[Material for the task]

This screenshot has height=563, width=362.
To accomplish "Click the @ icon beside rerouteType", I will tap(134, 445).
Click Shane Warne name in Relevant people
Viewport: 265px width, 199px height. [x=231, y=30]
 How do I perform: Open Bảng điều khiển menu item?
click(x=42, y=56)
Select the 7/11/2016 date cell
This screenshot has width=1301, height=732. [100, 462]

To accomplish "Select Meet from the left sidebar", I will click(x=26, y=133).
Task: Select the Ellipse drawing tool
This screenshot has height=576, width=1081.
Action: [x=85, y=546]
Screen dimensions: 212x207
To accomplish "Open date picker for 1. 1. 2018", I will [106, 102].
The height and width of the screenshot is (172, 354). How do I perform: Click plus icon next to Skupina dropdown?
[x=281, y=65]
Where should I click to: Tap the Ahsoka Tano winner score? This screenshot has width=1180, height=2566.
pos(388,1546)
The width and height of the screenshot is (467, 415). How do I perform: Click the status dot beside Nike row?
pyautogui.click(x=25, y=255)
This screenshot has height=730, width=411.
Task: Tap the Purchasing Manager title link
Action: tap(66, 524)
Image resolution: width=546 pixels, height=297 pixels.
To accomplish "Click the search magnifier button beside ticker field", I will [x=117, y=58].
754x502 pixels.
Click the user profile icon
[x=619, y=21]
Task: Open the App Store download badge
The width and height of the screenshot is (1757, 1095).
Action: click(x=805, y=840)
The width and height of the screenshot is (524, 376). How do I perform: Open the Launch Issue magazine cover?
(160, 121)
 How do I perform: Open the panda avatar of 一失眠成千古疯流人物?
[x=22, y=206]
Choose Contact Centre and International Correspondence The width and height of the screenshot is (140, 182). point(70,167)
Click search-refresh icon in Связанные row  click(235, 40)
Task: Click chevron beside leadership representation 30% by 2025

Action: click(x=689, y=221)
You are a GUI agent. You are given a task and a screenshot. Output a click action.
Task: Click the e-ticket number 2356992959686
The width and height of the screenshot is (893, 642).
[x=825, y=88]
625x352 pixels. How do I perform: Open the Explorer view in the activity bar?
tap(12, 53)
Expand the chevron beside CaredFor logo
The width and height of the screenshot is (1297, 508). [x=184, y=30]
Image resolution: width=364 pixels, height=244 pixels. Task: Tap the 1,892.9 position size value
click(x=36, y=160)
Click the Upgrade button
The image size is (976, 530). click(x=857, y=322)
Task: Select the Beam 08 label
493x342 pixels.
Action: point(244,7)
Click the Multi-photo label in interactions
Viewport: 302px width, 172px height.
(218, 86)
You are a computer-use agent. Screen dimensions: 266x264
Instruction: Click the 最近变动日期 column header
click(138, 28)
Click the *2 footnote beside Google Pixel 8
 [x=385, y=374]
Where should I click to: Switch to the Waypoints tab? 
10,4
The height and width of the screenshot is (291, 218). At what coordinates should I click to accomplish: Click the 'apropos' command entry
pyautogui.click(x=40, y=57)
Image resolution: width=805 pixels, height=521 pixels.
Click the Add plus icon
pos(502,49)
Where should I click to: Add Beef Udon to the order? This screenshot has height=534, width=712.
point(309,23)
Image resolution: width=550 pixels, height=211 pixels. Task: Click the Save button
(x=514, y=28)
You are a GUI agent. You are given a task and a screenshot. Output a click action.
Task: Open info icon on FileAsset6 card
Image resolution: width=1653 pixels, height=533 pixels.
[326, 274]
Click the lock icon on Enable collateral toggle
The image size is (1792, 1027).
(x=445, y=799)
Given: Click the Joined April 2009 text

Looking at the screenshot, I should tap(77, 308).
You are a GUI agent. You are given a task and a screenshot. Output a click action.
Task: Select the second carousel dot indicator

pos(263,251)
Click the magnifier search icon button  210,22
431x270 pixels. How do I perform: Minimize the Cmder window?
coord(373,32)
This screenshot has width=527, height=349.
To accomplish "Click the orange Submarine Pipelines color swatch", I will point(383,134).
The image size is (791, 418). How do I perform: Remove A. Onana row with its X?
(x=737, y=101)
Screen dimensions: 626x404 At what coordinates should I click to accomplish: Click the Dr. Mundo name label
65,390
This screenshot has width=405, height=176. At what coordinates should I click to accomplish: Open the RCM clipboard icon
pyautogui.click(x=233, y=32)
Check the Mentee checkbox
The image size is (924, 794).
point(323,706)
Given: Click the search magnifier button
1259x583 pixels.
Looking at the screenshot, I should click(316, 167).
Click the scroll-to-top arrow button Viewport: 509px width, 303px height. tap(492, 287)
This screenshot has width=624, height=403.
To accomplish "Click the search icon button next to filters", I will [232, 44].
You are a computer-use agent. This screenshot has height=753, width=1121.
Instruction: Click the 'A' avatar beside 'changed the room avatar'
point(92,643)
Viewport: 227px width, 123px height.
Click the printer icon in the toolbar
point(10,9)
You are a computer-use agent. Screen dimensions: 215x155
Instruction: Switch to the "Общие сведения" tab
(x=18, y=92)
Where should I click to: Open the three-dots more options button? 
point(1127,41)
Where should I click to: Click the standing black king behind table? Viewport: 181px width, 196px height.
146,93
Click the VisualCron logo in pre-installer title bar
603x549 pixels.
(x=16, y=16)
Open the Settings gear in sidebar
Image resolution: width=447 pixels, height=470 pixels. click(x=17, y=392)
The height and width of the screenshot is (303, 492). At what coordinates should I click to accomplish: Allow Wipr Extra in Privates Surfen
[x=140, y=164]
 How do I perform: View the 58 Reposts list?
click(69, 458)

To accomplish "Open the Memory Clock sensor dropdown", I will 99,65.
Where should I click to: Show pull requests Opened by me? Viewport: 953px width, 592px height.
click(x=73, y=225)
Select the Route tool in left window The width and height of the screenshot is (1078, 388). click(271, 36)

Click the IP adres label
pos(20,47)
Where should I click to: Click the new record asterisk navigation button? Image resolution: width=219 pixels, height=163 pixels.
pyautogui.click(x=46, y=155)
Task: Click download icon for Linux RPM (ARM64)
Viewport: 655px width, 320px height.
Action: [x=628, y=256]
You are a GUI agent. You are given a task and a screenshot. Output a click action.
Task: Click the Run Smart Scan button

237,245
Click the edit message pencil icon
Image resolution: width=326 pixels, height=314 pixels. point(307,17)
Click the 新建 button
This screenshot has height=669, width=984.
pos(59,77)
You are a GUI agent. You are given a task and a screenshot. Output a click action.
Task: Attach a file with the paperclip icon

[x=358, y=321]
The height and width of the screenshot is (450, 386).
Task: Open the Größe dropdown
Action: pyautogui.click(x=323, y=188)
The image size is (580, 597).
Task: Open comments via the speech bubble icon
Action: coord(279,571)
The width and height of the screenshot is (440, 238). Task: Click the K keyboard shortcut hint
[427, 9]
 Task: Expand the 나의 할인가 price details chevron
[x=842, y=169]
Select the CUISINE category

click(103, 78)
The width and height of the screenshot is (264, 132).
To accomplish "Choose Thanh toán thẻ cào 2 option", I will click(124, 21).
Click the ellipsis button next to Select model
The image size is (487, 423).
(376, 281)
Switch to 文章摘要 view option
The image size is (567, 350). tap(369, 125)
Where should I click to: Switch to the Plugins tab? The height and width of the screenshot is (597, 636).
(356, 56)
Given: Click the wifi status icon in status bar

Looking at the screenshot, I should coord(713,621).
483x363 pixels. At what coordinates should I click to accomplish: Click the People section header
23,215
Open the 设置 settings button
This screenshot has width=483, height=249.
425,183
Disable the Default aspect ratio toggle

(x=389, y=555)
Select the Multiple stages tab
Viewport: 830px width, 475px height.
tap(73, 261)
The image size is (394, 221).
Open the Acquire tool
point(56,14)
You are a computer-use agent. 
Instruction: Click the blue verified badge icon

[/Material for the task]

▶ Work item:
Without any alteration, repeat each entry shown above.

▶ Finished task:
This screenshot has height=563, width=362.
To accomplish "Click the @ icon beside rerouteType", I will tap(134, 445).
Click Shane Warne name in Relevant people
Viewport: 265px width, 199px height. [x=231, y=30]
 How do I perform: Open Bảng điều khiển menu item?
click(x=42, y=56)
Select the 7/11/2016 date cell
This screenshot has width=1301, height=732. [100, 462]

To accomplish "Select Meet from the left sidebar", I will click(x=26, y=133).
Task: Select the Ellipse drawing tool
This screenshot has height=576, width=1081.
Action: [x=85, y=546]
Screen dimensions: 212x207
To accomplish "Open date picker for 1. 1. 2018", I will [106, 102].
The height and width of the screenshot is (172, 354). How do I perform: Click plus icon next to Skupina dropdown?
[x=281, y=65]
Where should I click to: Tap the Ahsoka Tano winner score? This screenshot has width=1180, height=2566.
pos(388,1546)
The width and height of the screenshot is (467, 415). How do I perform: Click the status dot beside Nike row?
pyautogui.click(x=25, y=255)
This screenshot has height=730, width=411.
Task: Tap the Purchasing Manager title link
Action: tap(66, 524)
Image resolution: width=546 pixels, height=297 pixels.
To accomplish "Click the search magnifier button beside ticker field", I will [x=117, y=58].
754x502 pixels.
Click the user profile icon
[x=619, y=21]
Task: Open the App Store download badge
The width and height of the screenshot is (1757, 1095).
Action: click(x=805, y=840)
The width and height of the screenshot is (524, 376). How do I perform: Open the Launch Issue magazine cover?
(160, 121)
 How do I perform: Open the panda avatar of 一失眠成千古疯流人物?
[x=22, y=206]
Choose Contact Centre and International Correspondence The width and height of the screenshot is (140, 182). point(70,167)
Click search-refresh icon in Связанные row  click(235, 40)
Task: Click chevron beside leadership representation 30% by 2025

Action: click(x=689, y=221)
You are a GUI agent. You are given a task and a screenshot. Output a click action.
Task: Click the e-ticket number 2356992959686
The width and height of the screenshot is (893, 642).
[x=825, y=88]
625x352 pixels. How do I perform: Open the Explorer view in the activity bar?
tap(12, 53)
Expand the chevron beside CaredFor logo
The width and height of the screenshot is (1297, 508). [x=184, y=30]
Image resolution: width=364 pixels, height=244 pixels. Task: Tap the 1,892.9 position size value
click(x=36, y=160)
Click the Upgrade button
The image size is (976, 530). click(x=857, y=322)
Task: Select the Beam 08 label
493x342 pixels.
Action: point(244,7)
Click the Multi-photo label in interactions
Viewport: 302px width, 172px height.
(218, 86)
You are a computer-use agent. Screen dimensions: 266x264
Instruction: Click the 最近变动日期 column header
click(138, 28)
Click the *2 footnote beside Google Pixel 8
 [x=385, y=374]
Where should I click to: Switch to the Waypoints tab? 
10,4
The height and width of the screenshot is (291, 218). At what coordinates should I click to accomplish: Click the 'apropos' command entry
pyautogui.click(x=40, y=57)
Image resolution: width=805 pixels, height=521 pixels.
Click the Add plus icon
pos(502,49)
Where should I click to: Add Beef Udon to the order? This screenshot has height=534, width=712.
point(309,23)
Image resolution: width=550 pixels, height=211 pixels. Task: Click the Save button
(x=514, y=28)
You are a GUI agent. You are given a task and a screenshot. Output a click action.
Task: Open info icon on FileAsset6 card
Image resolution: width=1653 pixels, height=533 pixels.
[326, 274]
Click the lock icon on Enable collateral toggle
The image size is (1792, 1027).
(x=445, y=799)
Given: Click the Joined April 2009 text

Looking at the screenshot, I should tap(77, 308).
You are a GUI agent. You are given a task and a screenshot. Output a click action.
Task: Select the second carousel dot indicator

pos(263,251)
Click the magnifier search icon button  210,22
431x270 pixels. How do I perform: Minimize the Cmder window?
coord(373,32)
This screenshot has width=527, height=349.
To accomplish "Click the orange Submarine Pipelines color swatch", I will point(383,134).
The image size is (791, 418). How do I perform: Remove A. Onana row with its X?
(x=737, y=101)
Screen dimensions: 626x404 At what coordinates should I click to accomplish: Click the Dr. Mundo name label
65,390
This screenshot has width=405, height=176. At what coordinates should I click to accomplish: Open the RCM clipboard icon
pyautogui.click(x=233, y=32)
Check the Mentee checkbox
The image size is (924, 794).
point(323,706)
Given: Click the search magnifier button
1259x583 pixels.
Looking at the screenshot, I should click(316, 167).
Click the scroll-to-top arrow button Viewport: 509px width, 303px height. tap(492, 287)
This screenshot has width=624, height=403.
To accomplish "Click the search icon button next to filters", I will [232, 44].
You are a computer-use agent. This screenshot has height=753, width=1121.
Instruction: Click the 'A' avatar beside 'changed the room avatar'
point(92,643)
Viewport: 227px width, 123px height.
Click the printer icon in the toolbar
point(10,9)
You are a computer-use agent. Screen dimensions: 215x155
Instruction: Switch to the "Общие сведения" tab
(x=18, y=92)
Where should I click to: Open the three-dots more options button? 
point(1127,41)
Where should I click to: Click the standing black king behind table? Viewport: 181px width, 196px height.
146,93
Click the VisualCron logo in pre-installer title bar
603x549 pixels.
(x=16, y=16)
Open the Settings gear in sidebar
Image resolution: width=447 pixels, height=470 pixels. click(x=17, y=392)
The height and width of the screenshot is (303, 492). At what coordinates should I click to accomplish: Allow Wipr Extra in Privates Surfen
[x=140, y=164]
 How do I perform: View the 58 Reposts list?
click(69, 458)

To accomplish "Open the Memory Clock sensor dropdown", I will 99,65.
Where should I click to: Show pull requests Opened by me? Viewport: 953px width, 592px height.
click(x=73, y=225)
Select the Route tool in left window The width and height of the screenshot is (1078, 388). click(271, 36)

Click the IP adres label
pos(20,47)
Where should I click to: Click the new record asterisk navigation button? Image resolution: width=219 pixels, height=163 pixels.
pyautogui.click(x=46, y=155)
Task: Click download icon for Linux RPM (ARM64)
Viewport: 655px width, 320px height.
Action: [x=628, y=256]
You are a GUI agent. You are given a task and a screenshot. Output a click action.
Task: Click the Run Smart Scan button

237,245
Click the edit message pencil icon
Image resolution: width=326 pixels, height=314 pixels. point(307,17)
Click the 新建 button
This screenshot has height=669, width=984.
pos(59,77)
You are a GUI agent. You are given a task and a screenshot. Output a click action.
Task: Attach a file with the paperclip icon

[x=358, y=321]
The height and width of the screenshot is (450, 386).
Task: Open the Größe dropdown
Action: pyautogui.click(x=323, y=188)
The image size is (580, 597).
Task: Open comments via the speech bubble icon
Action: coord(279,571)
The width and height of the screenshot is (440, 238). Task: Click the K keyboard shortcut hint
[427, 9]
 Task: Expand the 나의 할인가 price details chevron
[x=842, y=169]
Select the CUISINE category

click(103, 78)
The width and height of the screenshot is (264, 132).
To accomplish "Choose Thanh toán thẻ cào 2 option", I will click(124, 21).
Click the ellipsis button next to Select model
The image size is (487, 423).
(376, 281)
Switch to 文章摘要 view option
The image size is (567, 350). tap(369, 125)
Where should I click to: Switch to the Plugins tab? The height and width of the screenshot is (597, 636).
(356, 56)
Given: Click the wifi status icon in status bar

Looking at the screenshot, I should coord(713,621).
483x363 pixels. At what coordinates should I click to accomplish: Click the People section header
23,215
Open the 设置 settings button
This screenshot has width=483, height=249.
425,183
Disable the Default aspect ratio toggle

(x=389, y=555)
Select the Multiple stages tab
Viewport: 830px width, 475px height.
tap(73, 261)
The image size is (394, 221).
Open the Acquire tool
point(56,14)
You are a computer-use agent. 
Instruction: Click the blue verified badge icon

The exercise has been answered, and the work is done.